Dataset entries
BEGIN
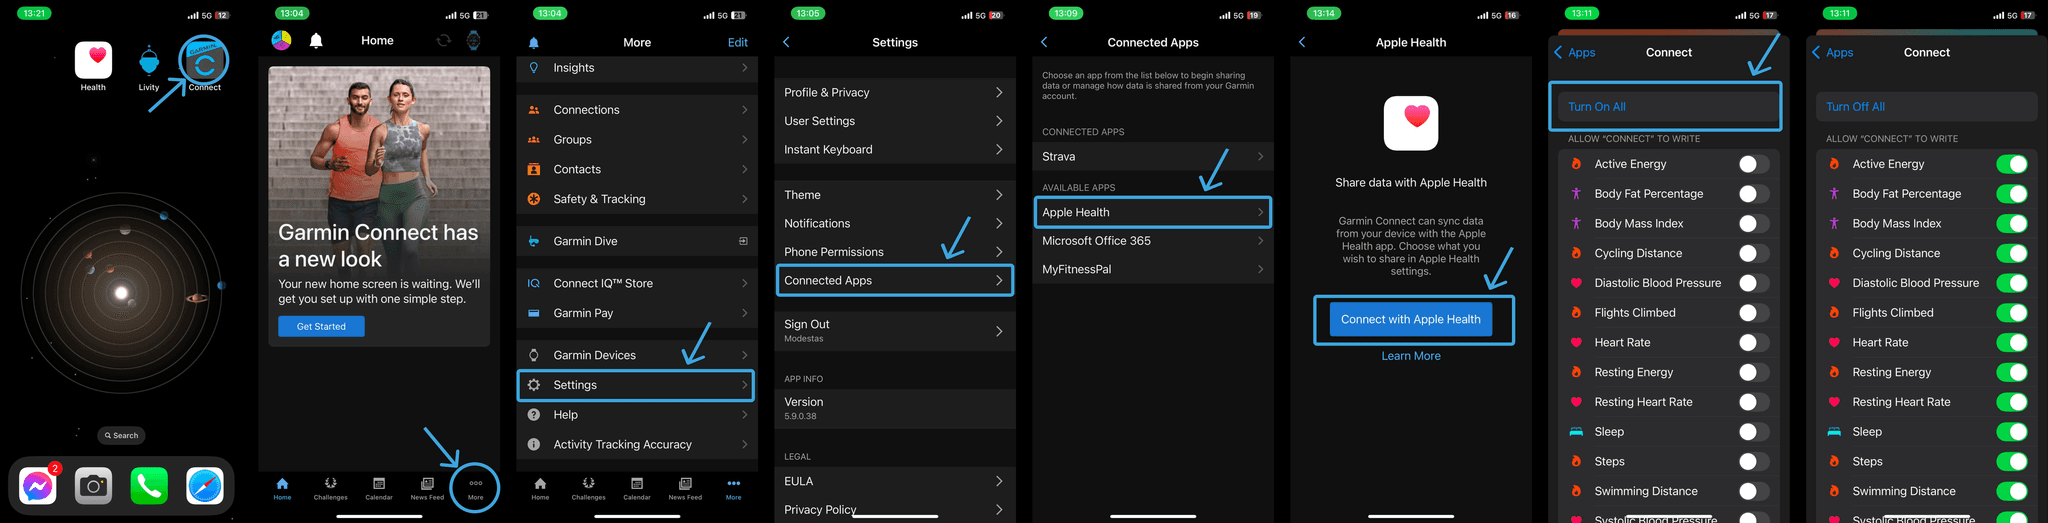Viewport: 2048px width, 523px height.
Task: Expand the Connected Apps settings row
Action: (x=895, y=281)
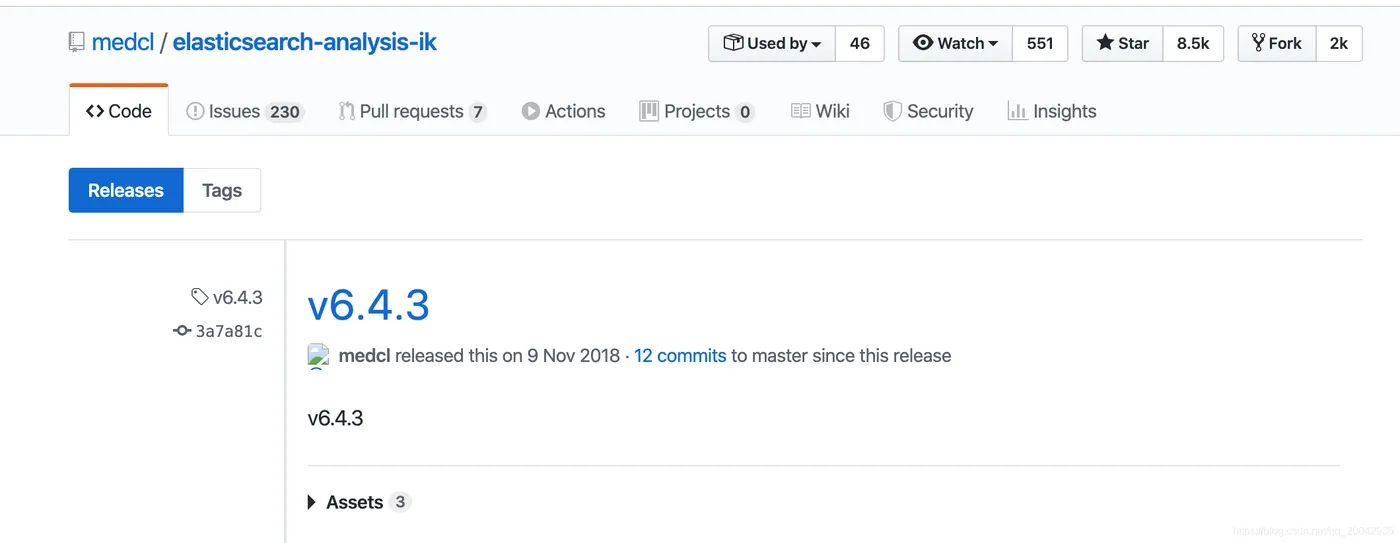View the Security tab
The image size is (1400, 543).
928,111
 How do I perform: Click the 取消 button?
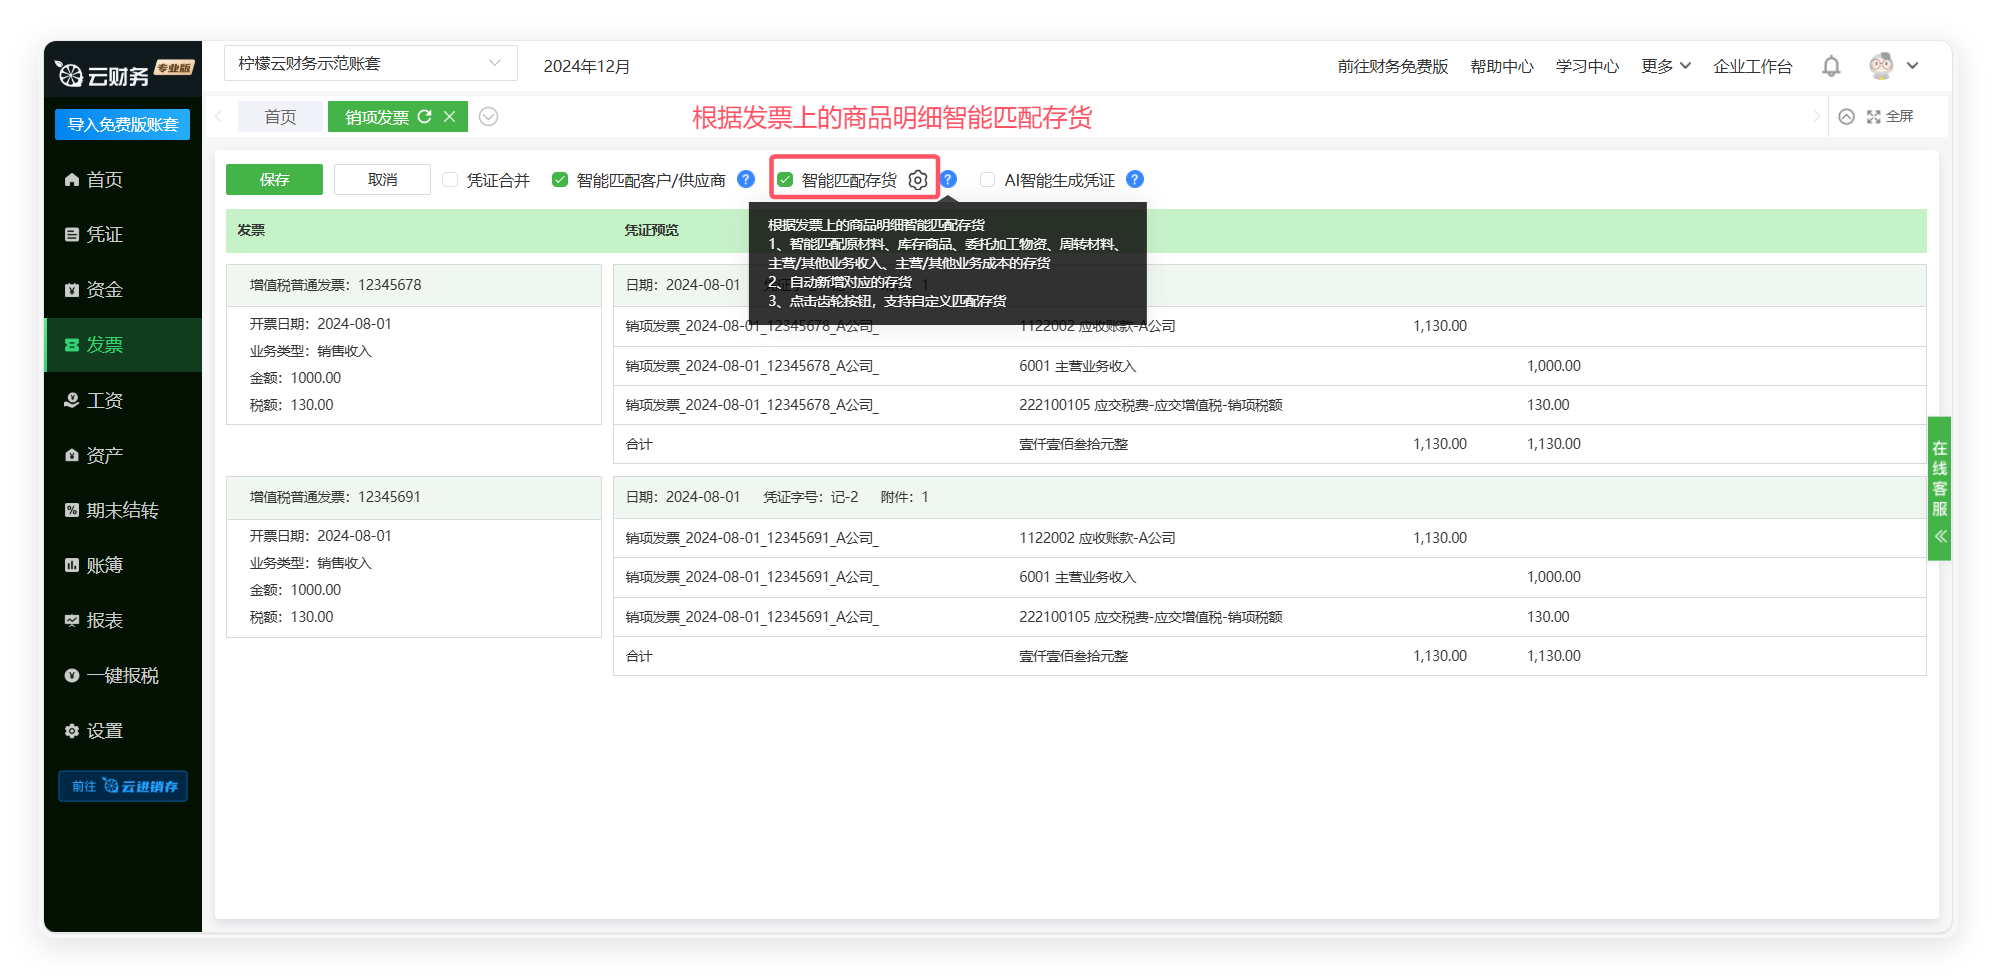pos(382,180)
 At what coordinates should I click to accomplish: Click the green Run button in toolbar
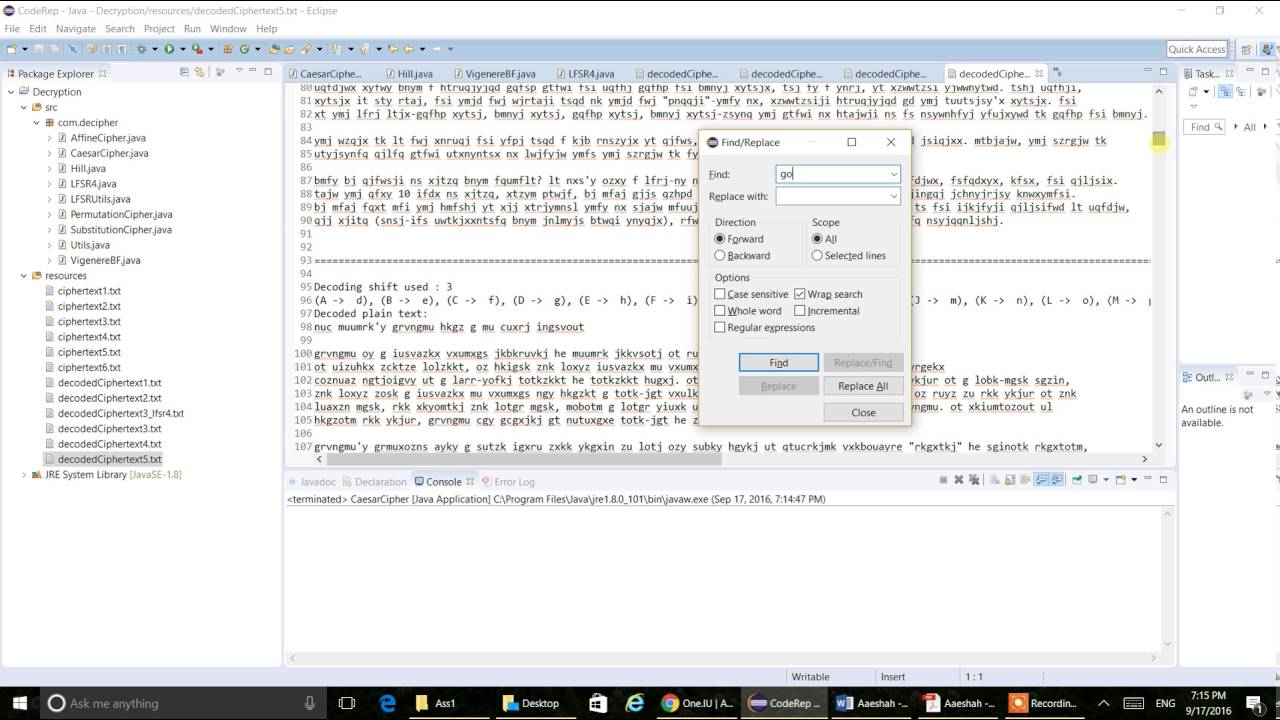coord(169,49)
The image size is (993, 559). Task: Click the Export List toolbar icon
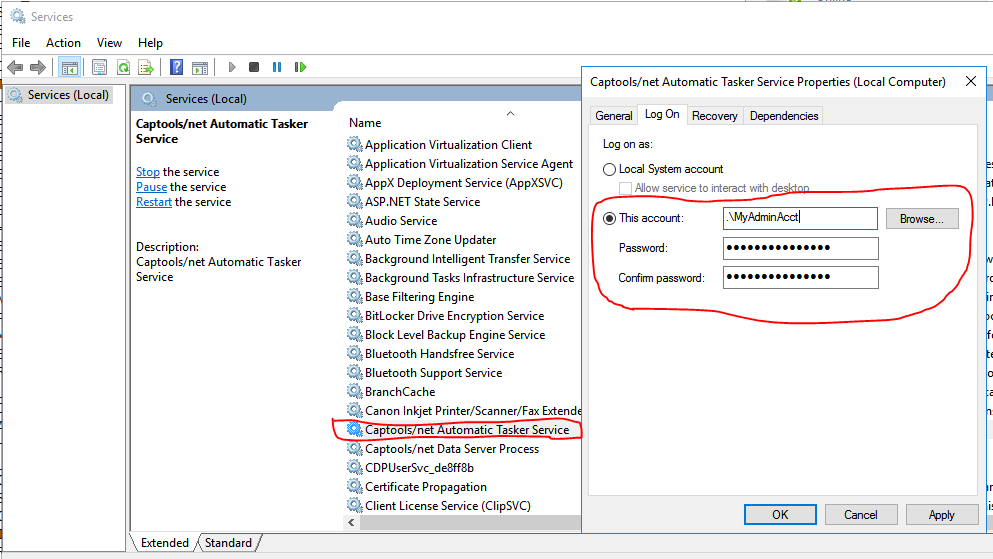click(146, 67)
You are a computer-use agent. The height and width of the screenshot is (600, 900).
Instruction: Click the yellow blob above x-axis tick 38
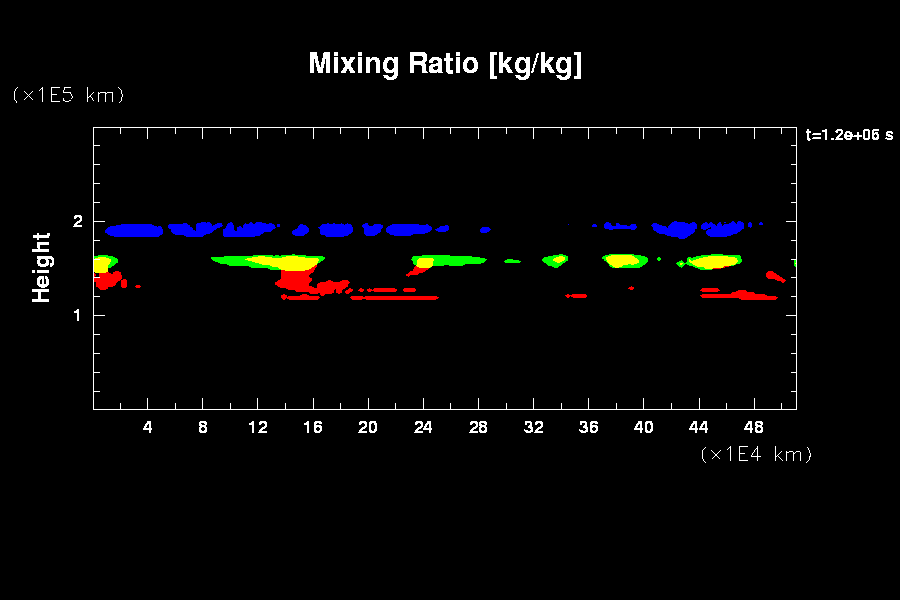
END
**Problem description:** Look above for the line with "How do I perform: Click the 取消 button?" and the line with "You are a computer-use", then copy them and all lines in between exactly as written, and only those, without any pictures.

**Answer box:**
 How do I perform: Click the 取消 button?
pos(382,180)
 At what coordinates should I click to accomplish: Click the green Run button in toolbar
coord(169,49)
The image size is (993, 559). Task: Click the Export List toolbar icon
click(146, 67)
You are a computer-use agent. The height and width of the screenshot is (600, 900).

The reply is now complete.